Yeah, but did you see her hair?
So, I go out for dinner last night, to a restaurant that I had not been to yet; Delfino's in Roslindale, MA. A great spot, Italian Bistro, very crowded. I went with my parents for my birthday, because my husband was working.
The seating situation was tight. We basically were at a table for 2. My dad faced my mom, and I sat in the middle. A table of 3 women sat facing us, in the same fashion. Their table was only 2 inches from our table, so essentially, we were eating dinner WITH them. They were probably about 60 years old, white haired, big night out. They did not order an app or a salad, and they all ordered the same dinner - the swordfish, crusted with sesame, and mustard seeds. Let me reiterate, they all ordered the same dinner.
Well, my parents and I are very close. We all love food and love to go out to eat. We order alot of food and we all share it. First off, we started with the grilled vegetable antipasti plate with prosciuto and cheese. The cheese was gorganzola, and creamy, and the prosciuto was like butter. During our dinner, I proceeded to take some of my father's dish, linquini with broccoli rabe, which by the way was oozing with garlic, and al dente. Then I proceeded to take some of my mother's dish, Puttanesca, which also was delicious (however, my mother ordered it without anchovies! Sacreligious). I had the Taglietelle Bolognese which was pretty damn good. Nice wide ribbons with chunky bolognese, a mixture of veal, pork and beef sauce, slow cooked for a looong time.
I noticed, after I ate off both of my parents' plates, that the old biddy facing me leaned over to one of the other woman and said, Did you see that? She ate right off their plates! I couldn't make out what was said next and some sort of exchange occured. Eventually, the woman said Different strokes for different folks. I was PISSED. So what if I ate off their plates? Who cares?

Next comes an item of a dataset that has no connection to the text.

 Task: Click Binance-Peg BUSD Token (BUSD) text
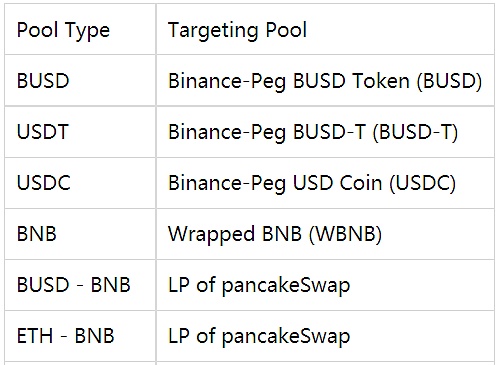(325, 81)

A little while later in the meal, I was mortified when the wait staff brought me a cannoli with a candle, and sang to me. Well the women across from us in true yenta style had to inquire about the birthday etc, and of course, my mother indulged and talked to one of the women. I guess she said "what" alot, because my mother said, she was deaf as a doornail. My dad said of course she is, did you see her hair? She's so liberal, her legs are straight. Needless to say, I almost peed in my pants. Made for an interesting dinner, that's for sure.